User:Devon McCormick/Interactive3DScatterplots
Extending Diffusion-Limited Aggregation to Multiple Dimensions
Initializing a Point-set
The initialization code is a logical place to start, after we load the script and put its namespace in our environment:
load '~Code/DiffLimAgg.ijs' coinsert 'dla' NB. Path in the namespace for easier typing...
The code is defined in the namespace “dla”, so we insert this into our class object path after loading the script so we don’t have to suffix all the names with “_dla_” in the following exposition. This means we can simply enter the name “init” of the initialization function instead of “init_dla_”, as shown here, to see its definition.
init=: 3 : 0 D=: y NB. D-dimensions RNI=: D dimnbr 1 NB. Relative neighbor indexes: 1 cell around center. neigh2=: [ -.~ [: ~. [: ,/ RNI +"1/~ ] NB. Empty neighbors of these PTS=: ,:y$0 NB. Start point list w/Origin. NB.EG init 2 NB. Initialize 2-dimensional space. )
We see that running init with an argument of “2” initializes a two-dimensional list of points, starting at the origin, in the global PTS.
init 2 0 0 $PTS 1 2
Next we’ll look at the cover function created during the development of the code to aggregate points to the list according to a random walk. This cover function returns a lot of timing information as this is an important consideration in the development of this code. The original version of this process used a fixed-size Boolean matrix to represent the aggregation. This had the advantage of simplicity and is easy to handle in non-J languages as well as in J.

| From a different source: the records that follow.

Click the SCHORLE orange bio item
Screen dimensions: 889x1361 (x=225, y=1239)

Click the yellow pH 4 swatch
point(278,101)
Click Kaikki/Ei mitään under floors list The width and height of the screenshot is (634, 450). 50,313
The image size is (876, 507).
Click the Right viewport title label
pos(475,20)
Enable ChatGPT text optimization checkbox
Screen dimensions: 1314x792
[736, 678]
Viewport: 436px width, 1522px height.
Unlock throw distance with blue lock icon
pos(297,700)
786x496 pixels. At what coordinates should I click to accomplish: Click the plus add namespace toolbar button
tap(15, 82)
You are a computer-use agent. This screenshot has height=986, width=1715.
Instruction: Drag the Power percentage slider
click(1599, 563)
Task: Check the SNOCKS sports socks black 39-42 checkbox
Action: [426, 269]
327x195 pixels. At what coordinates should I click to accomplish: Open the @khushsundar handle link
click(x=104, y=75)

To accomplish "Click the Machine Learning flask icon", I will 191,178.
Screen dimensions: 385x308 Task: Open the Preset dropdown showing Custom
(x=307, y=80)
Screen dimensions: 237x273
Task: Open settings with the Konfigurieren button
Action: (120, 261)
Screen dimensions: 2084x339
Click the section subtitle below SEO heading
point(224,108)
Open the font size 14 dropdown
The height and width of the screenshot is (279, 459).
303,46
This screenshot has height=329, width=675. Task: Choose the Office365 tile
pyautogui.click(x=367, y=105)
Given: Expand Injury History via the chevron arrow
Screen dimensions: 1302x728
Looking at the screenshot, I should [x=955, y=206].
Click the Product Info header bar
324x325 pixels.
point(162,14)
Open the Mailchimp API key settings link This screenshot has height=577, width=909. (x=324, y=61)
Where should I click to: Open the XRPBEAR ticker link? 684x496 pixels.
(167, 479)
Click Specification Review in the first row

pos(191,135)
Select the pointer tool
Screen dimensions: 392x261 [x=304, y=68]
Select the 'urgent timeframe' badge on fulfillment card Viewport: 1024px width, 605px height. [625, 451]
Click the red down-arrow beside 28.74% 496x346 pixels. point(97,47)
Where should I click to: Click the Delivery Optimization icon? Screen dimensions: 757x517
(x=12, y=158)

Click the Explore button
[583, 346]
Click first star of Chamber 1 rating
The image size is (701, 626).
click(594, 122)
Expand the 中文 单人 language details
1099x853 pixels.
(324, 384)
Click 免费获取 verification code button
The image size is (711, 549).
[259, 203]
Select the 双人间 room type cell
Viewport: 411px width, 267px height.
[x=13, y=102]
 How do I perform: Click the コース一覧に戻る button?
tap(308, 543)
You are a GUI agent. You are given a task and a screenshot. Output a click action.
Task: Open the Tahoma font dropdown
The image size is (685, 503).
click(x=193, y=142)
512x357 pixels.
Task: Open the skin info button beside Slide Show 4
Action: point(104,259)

However, this data structure introduces hard limits at the outset to how large our result can be. On the other hand, a fixed matrix helps the run-time efficiency as it also limits how far from the central aggregate we can release a random point and the distance from a possible “sticking” point is the primary determinant of how long it will take a particle to add the structure.
By changing the data structure to represent the points explicitly, we allow more than two dimensions but we also open the release space to be infinitely large. So, we need a way to limit the release space to be near the existing cluster. We’ve worked out a way to do this by building a perimeter around the existing cluster which we’ll illustrate shortly. First, we’ll continue the logical progression of our code exposition by looking at the next verb we’d run in the sequence.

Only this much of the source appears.